If I die I have 2 requests one a viking funeral prye and 2 I want you to take over my facebook and haunt the fuck out of everyone
just printed out my drug dealers resume for him. guess the ecstasy scene slows down when kids move back home for the summer...
I mean besides the fact someone got stabbed, I still had a pretty good night.
making an indian outfit so we can be pochohantas and john smith and fuck in the canoe on the night float
You need an intervention. You fell into traffic walking home.
Not really. Birthday weekend. Totally jusifiable. Besides I didn't get hit. No harm no foul.
The kid across the hall found me in the hallway using a hot pocket box as a pillow. I said its okay I live here.
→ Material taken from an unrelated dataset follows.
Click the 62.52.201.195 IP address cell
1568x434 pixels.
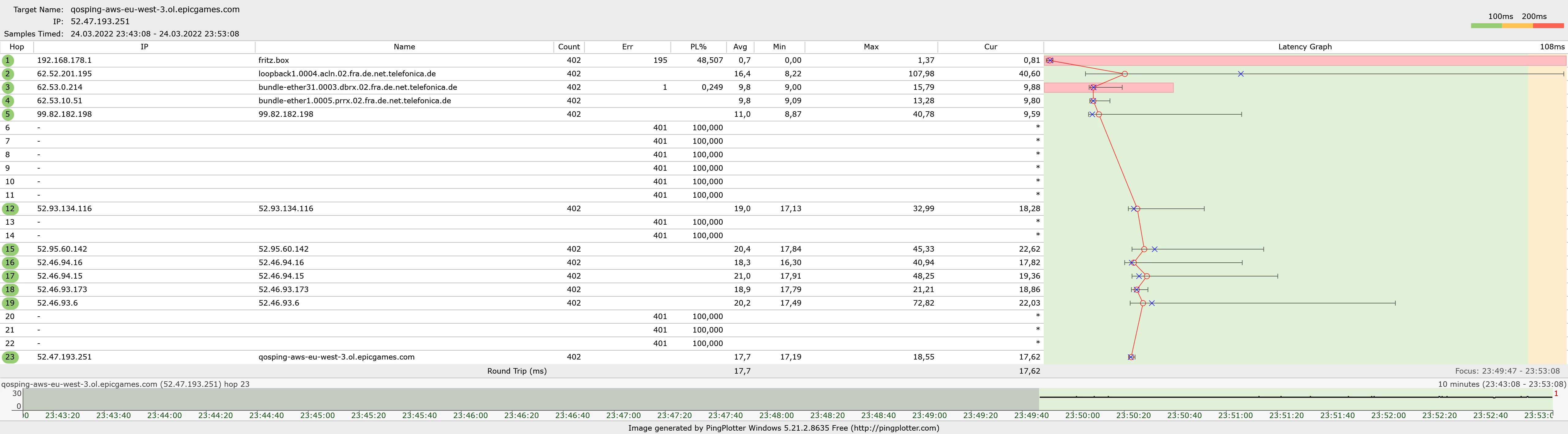65,74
how are things with the new girl?
good, we have nothing in common but she likes being choked
I woke up at 3am, my head in a toilet, still at the kegger, wearing a random cowboy hat.
So doing the math I dated almost 2 of me in penises. Like, if I you layed them out lengthwise it would be 2 times my height.
We started a fund for a baby in a wine glass, I think we're pretty responsible.
That jawline could fucking have its way with me.
I’m pregaming Christmas shopping with grandma. What’s up?